### WHAT THE EXERCISE ASKS
Convert the material below into a JSON list of strings, with one string for each line and the blank lines left out.

⁂

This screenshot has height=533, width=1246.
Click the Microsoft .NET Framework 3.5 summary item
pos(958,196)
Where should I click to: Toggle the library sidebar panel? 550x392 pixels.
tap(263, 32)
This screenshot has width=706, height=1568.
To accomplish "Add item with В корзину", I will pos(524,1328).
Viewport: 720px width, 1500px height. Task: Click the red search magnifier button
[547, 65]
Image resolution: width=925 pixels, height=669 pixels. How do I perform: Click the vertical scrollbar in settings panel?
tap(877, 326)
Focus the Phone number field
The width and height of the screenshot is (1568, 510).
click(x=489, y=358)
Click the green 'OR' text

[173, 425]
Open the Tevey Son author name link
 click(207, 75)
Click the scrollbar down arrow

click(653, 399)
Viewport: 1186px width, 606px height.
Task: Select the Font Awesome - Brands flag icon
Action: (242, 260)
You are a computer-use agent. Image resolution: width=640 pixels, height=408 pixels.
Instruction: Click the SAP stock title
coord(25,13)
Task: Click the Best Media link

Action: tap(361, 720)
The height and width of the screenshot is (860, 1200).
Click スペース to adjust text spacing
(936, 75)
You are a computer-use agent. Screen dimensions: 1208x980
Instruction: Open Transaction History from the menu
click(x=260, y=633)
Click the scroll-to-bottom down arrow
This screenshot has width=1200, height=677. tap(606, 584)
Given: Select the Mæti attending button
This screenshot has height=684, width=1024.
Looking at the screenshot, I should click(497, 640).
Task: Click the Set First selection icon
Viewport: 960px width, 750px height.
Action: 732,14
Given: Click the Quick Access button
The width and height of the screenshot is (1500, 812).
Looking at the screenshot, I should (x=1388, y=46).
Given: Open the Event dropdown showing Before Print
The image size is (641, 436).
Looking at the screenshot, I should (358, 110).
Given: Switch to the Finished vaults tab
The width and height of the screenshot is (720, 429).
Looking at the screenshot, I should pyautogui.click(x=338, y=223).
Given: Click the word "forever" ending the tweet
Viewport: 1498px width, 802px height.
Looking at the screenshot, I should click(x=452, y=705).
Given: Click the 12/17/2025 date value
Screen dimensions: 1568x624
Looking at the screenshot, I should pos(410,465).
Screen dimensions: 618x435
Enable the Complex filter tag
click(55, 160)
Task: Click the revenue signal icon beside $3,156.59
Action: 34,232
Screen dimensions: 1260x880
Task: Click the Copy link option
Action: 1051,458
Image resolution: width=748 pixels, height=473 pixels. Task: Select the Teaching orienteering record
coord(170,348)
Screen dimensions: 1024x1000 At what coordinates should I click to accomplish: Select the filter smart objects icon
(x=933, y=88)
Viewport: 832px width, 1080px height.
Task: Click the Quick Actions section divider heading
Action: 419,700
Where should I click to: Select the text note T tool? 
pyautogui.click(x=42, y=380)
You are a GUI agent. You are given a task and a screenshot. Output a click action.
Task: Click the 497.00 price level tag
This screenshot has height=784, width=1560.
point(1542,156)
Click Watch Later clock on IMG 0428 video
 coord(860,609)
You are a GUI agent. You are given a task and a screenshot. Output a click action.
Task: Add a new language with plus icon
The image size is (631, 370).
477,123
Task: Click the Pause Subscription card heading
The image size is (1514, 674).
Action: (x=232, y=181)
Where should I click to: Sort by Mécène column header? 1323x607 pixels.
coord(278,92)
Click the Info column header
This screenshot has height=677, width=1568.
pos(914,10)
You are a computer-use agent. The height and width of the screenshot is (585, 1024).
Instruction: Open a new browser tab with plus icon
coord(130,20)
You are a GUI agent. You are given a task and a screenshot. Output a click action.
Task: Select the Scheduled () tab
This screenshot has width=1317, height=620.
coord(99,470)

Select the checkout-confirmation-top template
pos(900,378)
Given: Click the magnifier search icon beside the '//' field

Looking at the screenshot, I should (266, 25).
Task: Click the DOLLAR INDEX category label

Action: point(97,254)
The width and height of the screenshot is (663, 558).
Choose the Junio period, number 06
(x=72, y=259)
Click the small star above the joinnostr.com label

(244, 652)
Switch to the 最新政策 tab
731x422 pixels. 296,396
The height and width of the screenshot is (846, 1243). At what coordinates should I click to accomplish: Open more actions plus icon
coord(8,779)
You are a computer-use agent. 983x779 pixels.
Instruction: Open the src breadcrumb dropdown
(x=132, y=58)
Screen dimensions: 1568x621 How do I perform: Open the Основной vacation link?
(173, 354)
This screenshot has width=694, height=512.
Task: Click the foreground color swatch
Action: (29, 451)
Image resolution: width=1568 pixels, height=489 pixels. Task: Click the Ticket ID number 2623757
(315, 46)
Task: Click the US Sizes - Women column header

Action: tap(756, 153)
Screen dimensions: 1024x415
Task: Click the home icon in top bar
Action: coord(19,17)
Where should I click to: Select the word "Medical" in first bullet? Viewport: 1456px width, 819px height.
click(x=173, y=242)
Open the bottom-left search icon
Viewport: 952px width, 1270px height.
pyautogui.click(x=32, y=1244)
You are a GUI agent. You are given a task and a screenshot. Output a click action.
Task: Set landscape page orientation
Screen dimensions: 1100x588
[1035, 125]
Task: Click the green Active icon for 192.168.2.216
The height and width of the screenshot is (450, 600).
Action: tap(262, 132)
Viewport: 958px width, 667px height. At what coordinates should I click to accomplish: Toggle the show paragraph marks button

⁂

### SOLUTION TO THIS TASK
[
  "This screenshot has height=533, width=1246.",
  "Click the Microsoft .NET Framework 3.5 summary item",
  "pos(958,196)",
  "Where should I click to: Toggle the library sidebar panel? 550x392 pixels.",
  "tap(263, 32)",
  "This screenshot has width=706, height=1568.",
  "To accomplish \"Add item with В корзину\", I will pos(524,1328).",
  "Viewport: 720px width, 1500px height. Task: Click the red search magnifier button",
  "[547, 65]",
  "Image resolution: width=925 pixels, height=669 pixels. How do I perform: Click the vertical scrollbar in settings panel?",
  "tap(877, 326)",
  "Focus the Phone number field",
  "The width and height of the screenshot is (1568, 510).",
  "click(x=489, y=358)",
  "Click the green 'OR' text",
  "[173, 425]",
  "Open the Tevey Son author name link",
  " click(207, 75)",
  "Click the scrollbar down arrow",
  "click(653, 399)",
  "Viewport: 1186px width, 606px height.",
  "Task: Select the Font Awesome - Brands flag icon",
  "Action: (242, 260)",
  "You are a computer-use agent. Image resolution: width=640 pixels, height=408 pixels.",
  "Instruction: Click the SAP stock title",
  "coord(25,13)",
  "Task: Click the Best Media link",
  "Action: tap(361, 720)",
  "The height and width of the screenshot is (860, 1200).",
  "Click スペース to adjust text spacing",
  "(936, 75)",
  "You are a computer-use agent. Screen dimensions: 1208x980",
  "Instruction: Open Transaction History from the menu",
  "click(x=260, y=633)",
  "Click the scroll-to-bottom down arrow",
  "This screenshot has width=1200, height=677. tap(606, 584)",
  "Given: Select the Mæti attending button",
  "This screenshot has height=684, width=1024.",
  "Looking at the screenshot, I should click(497, 640).",
  "Task: Click the Set First selection icon",
  "Viewport: 960px width, 750px height.",
  "Action: 732,14",
  "Given: Click the Quick Access button",
  "The width and height of the screenshot is (1500, 812).",
  "Looking at the screenshot, I should (x=1388, y=46).",
  "Given: Open the Event dropdown showing Before Print",
  "The image size is (641, 436).",
  "Looking at the screenshot, I should (358, 110).",
  "Given: Switch to the Finished vaults tab",
  "The width and height of the screenshot is (720, 429).",
  "Looking at the screenshot, I should pyautogui.click(x=338, y=223).",
  "Given: Click the word \"forever\" ending the tweet",
  "Viewport: 1498px width, 802px height.",
  "Looking at the screenshot, I should click(x=452, y=705).",
  "Given: Click the 12/17/2025 date value",
  "Screen dimensions: 1568x624",
  "Looking at the screenshot, I should pos(410,465).",
  "Screen dimensions: 618x435",
  "Enable the Complex filter tag",
  "click(55, 160)",
  "Task: Click the revenue signal icon beside $3,156.59",
  "Action: 34,232",
  "Screen dimensions: 1260x880",
  "Task: Click the Copy link option",
  "Action: 1051,458",
  "Image resolution: width=748 pixels, height=473 pixels. Task: Select the Teaching orienteering record",
  "coord(170,348)",
  "Screen dimensions: 1024x1000 At what coordinates should I click to accomplish: Select the filter smart objects icon",
  "(x=933, y=88)",
  "Viewport: 832px width, 1080px height.",
  "Task: Click the Quick Actions section divider heading",
  "Action: 419,700",
  "Where should I click to: Select the text note T tool? ",
  "pyautogui.click(x=42, y=380)",
  "You are a GUI agent. You are given a task and a screenshot. Output a click action.",
  "Task: Click the 497.00 price level tag",
  "This screenshot has height=784, width=1560.",
  "point(1542,156)",
  "Click Watch Later clock on IMG 0428 video",
  " coord(860,609)",
  "You are a GUI agent. You are given a task and a screenshot. Output a click action.",
  "Task: Add a new language with plus icon",
  "The image size is (631, 370).",
  "477,123",
  "Task: Click the Pause Subscription card heading",
  "The image size is (1514, 674).",
  "Action: (x=232, y=181)",
  "Where should I click to: Sort by Mécène column header? 1323x607 pixels.",
  "coord(278,92)",
  "Click the Info column header",
  "This screenshot has height=677, width=1568.",
  "pos(914,10)",
  "You are a computer-use agent. The height and width of the screenshot is (585, 1024).",
  "Instruction: Open a new browser tab with plus icon",
  "coord(130,20)",
  "You are a GUI agent. You are given a task and a screenshot. Output a click action.",
  "Task: Select the Scheduled () tab",
  "This screenshot has width=1317, height=620.",
  "coord(99,470)",
  "Select the checkout-confirmation-top template",
  "pos(900,378)",
  "Given: Click the magnifier search icon beside the '//' field",
  "Looking at the screenshot, I should (266, 25).",
  "Task: Click the DOLLAR INDEX category label",
  "Action: point(97,254)",
  "The width and height of the screenshot is (663, 558).",
  "Choose the Junio period, number 06",
  "(x=72, y=259)",
  "Click the small star above the joinnostr.com label",
  "(244, 652)",
  "Switch to the 最新政策 tab",
  "731x422 pixels. 296,396",
  "The height and width of the screenshot is (846, 1243). At what coordinates should I click to accomplish: Open more actions plus icon",
  "coord(8,779)",
  "You are a computer-use agent. 983x779 pixels.",
  "Instruction: Open the src breadcrumb dropdown",
  "(x=132, y=58)",
  "Screen dimensions: 1568x621 How do I perform: Open the Основной vacation link?",
  "(173, 354)",
  "This screenshot has width=694, height=512.",
  "Task: Click the foreground color swatch",
  "Action: (29, 451)",
  "Image resolution: width=1568 pixels, height=489 pixels. Task: Click the Ticket ID number 2623757",
  "(315, 46)",
  "Task: Click the US Sizes - Women column header",
  "Action: tap(756, 153)",
  "Screen dimensions: 1024x415",
  "Task: Click the home icon in top bar",
  "Action: coord(19,17)",
  "Where should I click to: Select the word \"Medical\" in first bullet? Viewport: 1456px width, 819px height.",
  "click(x=173, y=242)",
  "Open the bottom-left search icon",
  "Viewport: 952px width, 1270px height.",
  "pyautogui.click(x=32, y=1244)",
  "You are a GUI agent. You are given a task and a screenshot. Output a click action.",
  "Task: Set landscape page orientation",
  "Screen dimensions: 1100x588",
  "[1035, 125]",
  "Task: Click the green Active icon for 192.168.2.216",
  "The height and width of the screenshot is (450, 600).",
  "Action: tap(262, 132)",
  "Viewport: 958px width, 667px height. At what coordinates should I click to accomplish: Toggle the show paragraph marks button"
]